(Source text)

My main aims for the next year or so are working out who I want to be and where I am with the whole complicated gender reassignment thing. Annoyingly, those answers are more evasive than I’d like.
All of my questions have multiple choice answers. Could I really be happy as I am right now? Do I need to commit to surgery? What will I gain? What will be lost? Will I even like having a lady voice? What happens to Chris once I do? The answers vary depending on time of day and my nomadic mood patterns. But fortunately the consensus is generally about moving forward. The one advantage I have with these dilemmas though? I do know what I am. I think.
To paraphrase that wee romantic bit at the end of Notting Hill, “I’m just a girl, standing in front of society at large, asking it to vaguely tolerate her.” That’s really all I need to get by in life. I have simple needs. Sorry though, I do love a movie reference. Even my blog name contains one. Although it’s a Bridget Fonda movie and not the “specialist” video it may have brought to mind for you.
What I really am is about as flawed as anybody else. Flailing about in the dark trying to make sense of things. But still, definitely not floundering. And that’s good enough for me. Just letting life happen has been a positive life saver of a strategy so far. It’s made my transition thus far relatively painless and the few blanks I have seem to be doing an impressive job filling themselves in.
So I’m not going to worry too much. There’s still an amorphous plan in place. It has just two prongs. Lady voice and hair removal. Both are likely to take me into early 2017 without finding time for too much consternation. The final decision will still be there to be made. And that feels ok to me. A lot can happen in a year.

(End Source text)

**Tasks to complete**:
1 > Answer these questions from the blog post:
(a) The writer paraphrases the end of which film?
(b) According to the writer, what do the answers vary with?
(c) What are the two prongs of the writer's plan?
2 > Retype everything in the blog post from "To paraphrase that" down to "filling themselves in.".

(Extracted entries)

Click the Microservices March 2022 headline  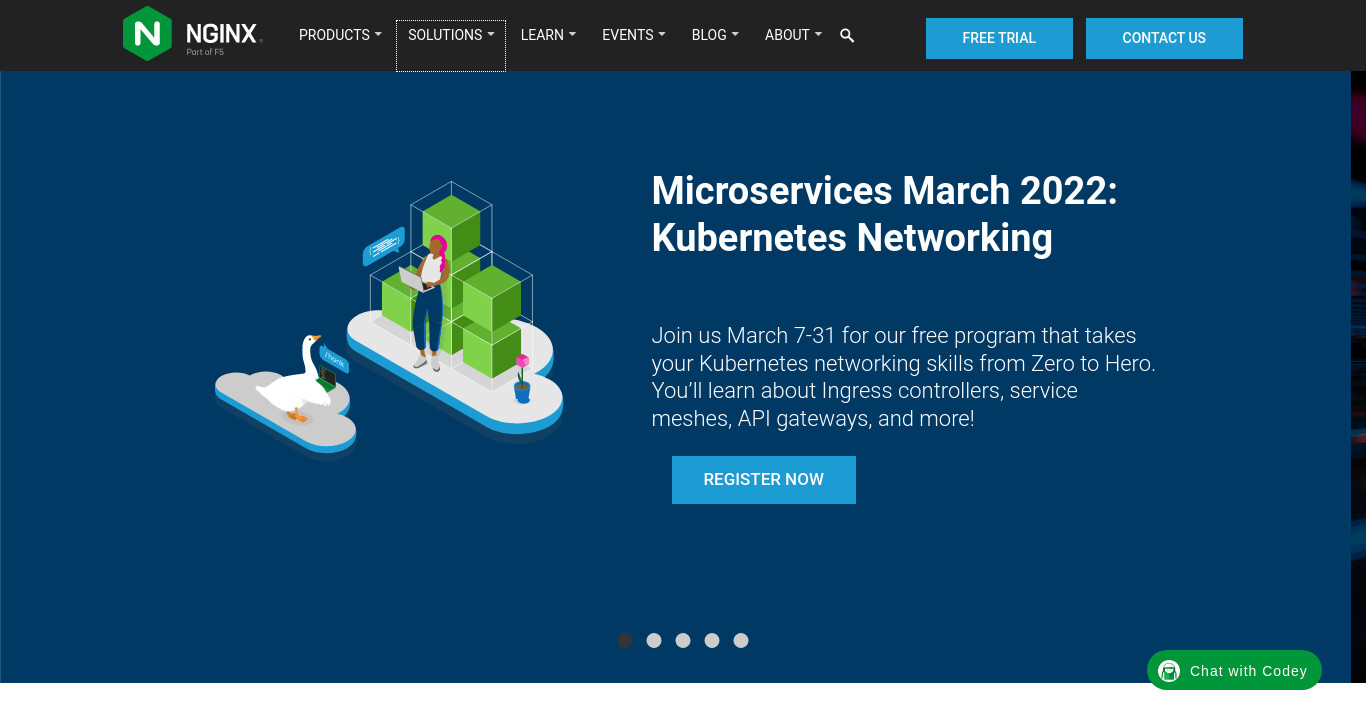click(884, 214)
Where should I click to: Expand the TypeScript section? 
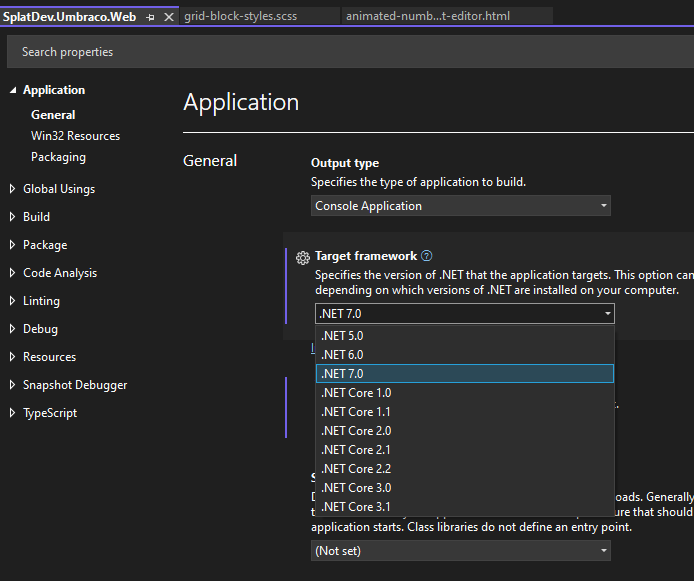(13, 413)
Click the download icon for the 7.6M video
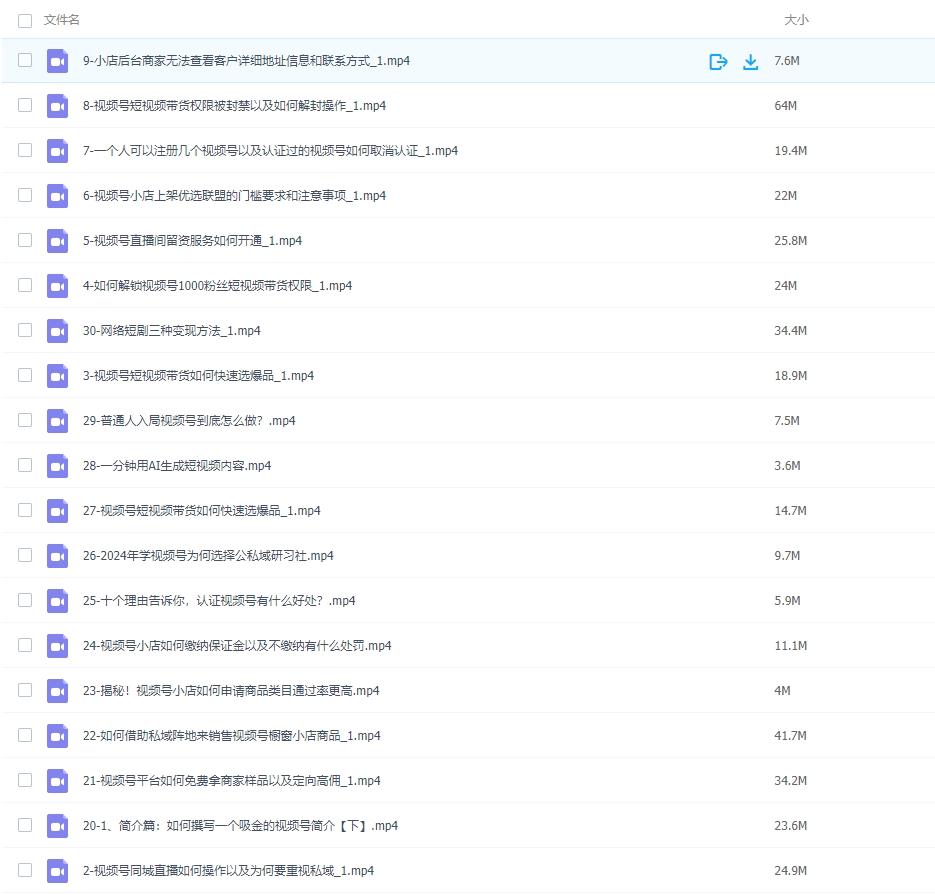The image size is (935, 895). click(x=750, y=61)
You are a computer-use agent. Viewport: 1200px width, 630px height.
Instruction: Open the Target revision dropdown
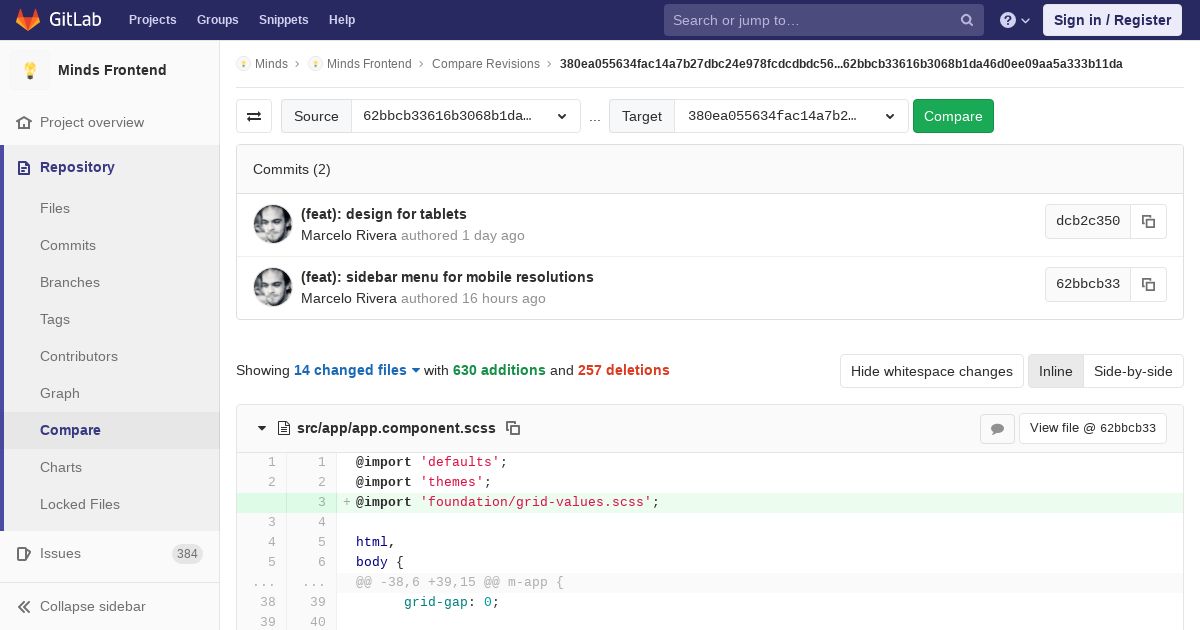point(791,116)
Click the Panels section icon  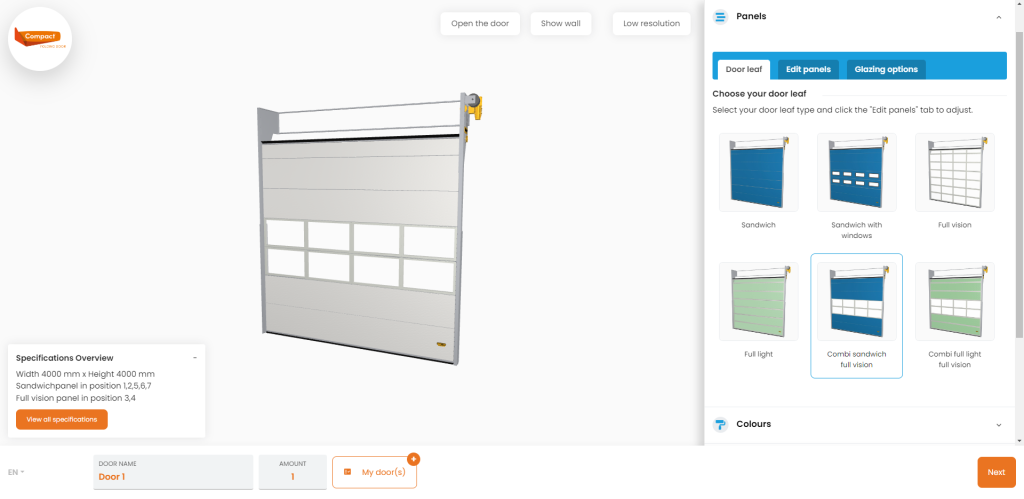(x=720, y=17)

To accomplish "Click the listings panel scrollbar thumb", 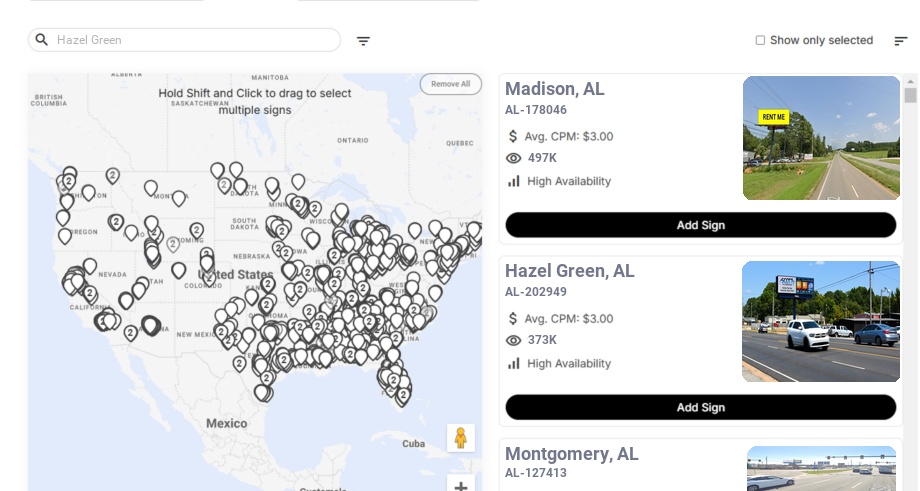I will click(910, 95).
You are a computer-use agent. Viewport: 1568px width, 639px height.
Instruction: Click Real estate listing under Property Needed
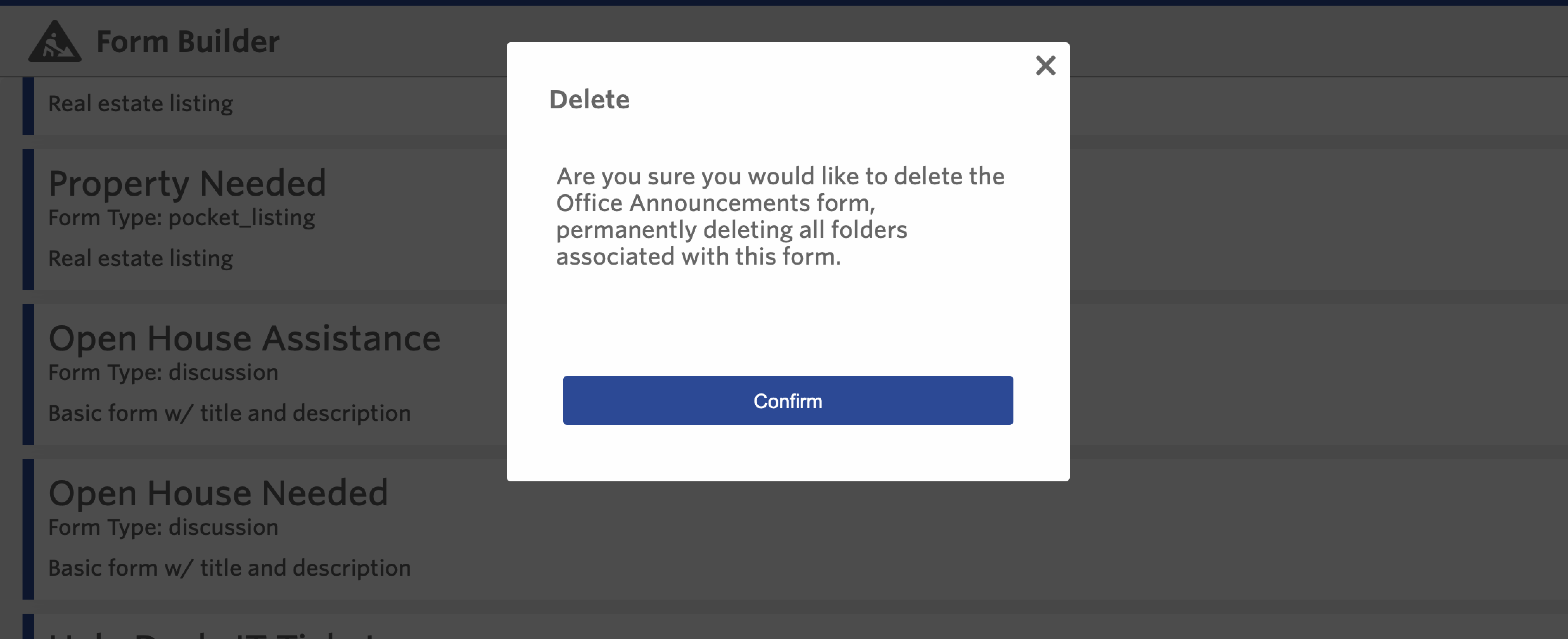pyautogui.click(x=141, y=258)
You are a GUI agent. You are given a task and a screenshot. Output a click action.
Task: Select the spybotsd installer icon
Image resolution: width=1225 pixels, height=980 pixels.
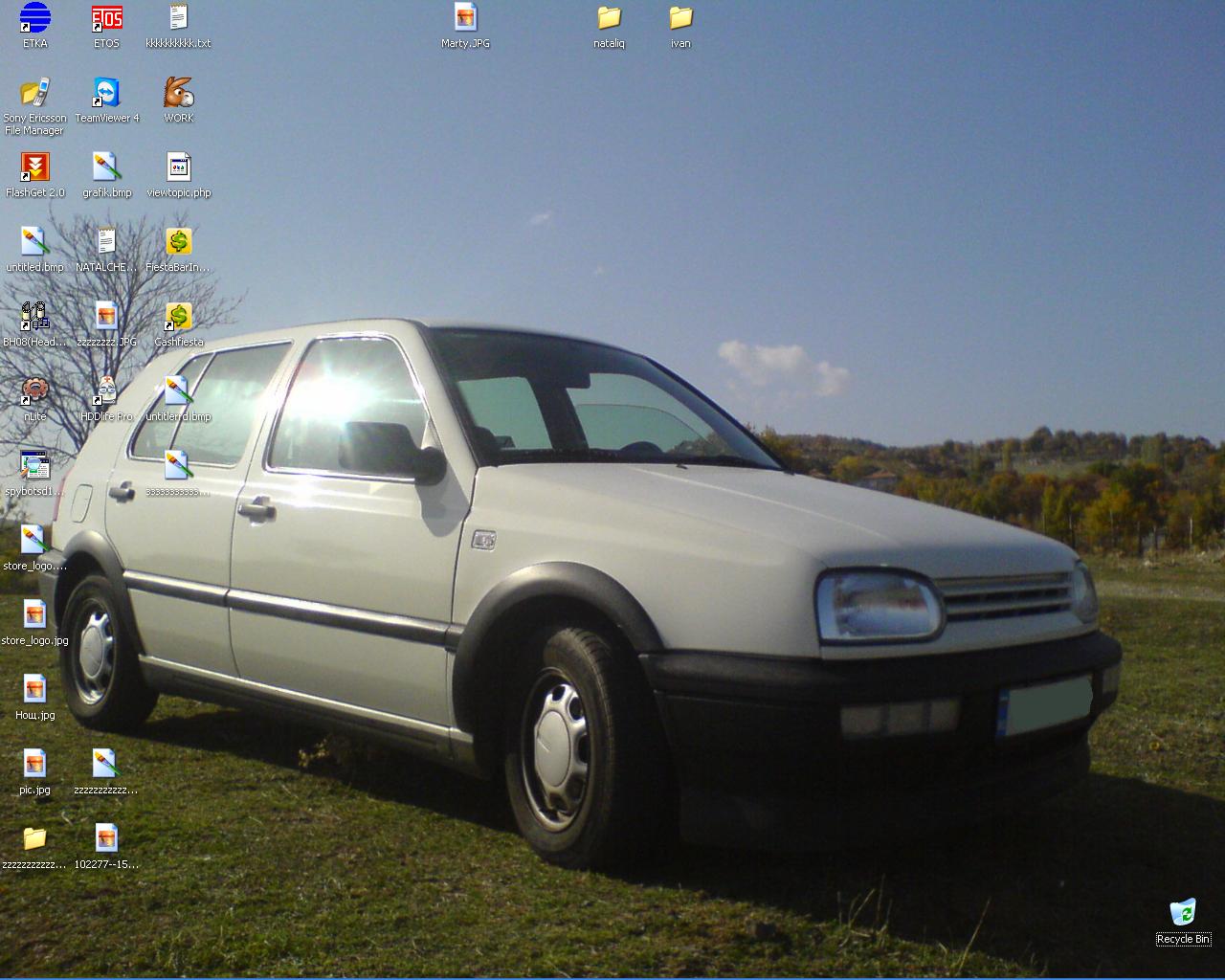coord(34,466)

(End Extracted entries)

**Solutions per task**:
1 >
(a) Notting Hill
(b) Time of day and the writer's nomadic mood patterns
(c) Lady voice and hair removal

2 >
To paraphrase that wee romantic bit at the end of Notting Hill, “I’m just a girl, standing in front of society at large, asking it to vaguely tolerate her.” That’s really all I need to get by in life. I have simple needs. Sorry though, I do love a movie reference. Even my blog name contains one. Although it’s a Bridget Fonda movie and not the “specialist” video it may have brought to mind for you.
What I really am is about as flawed as anybody else. Flailing about in the dark trying to make sense of things. But still, definitely not floundering. And that’s good enough for me. Just letting life happen has been a positive life saver of a strategy so far. It’s made my transition thus far relatively painless and the few blanks I have seem to be doing an impressive job filling themselves in.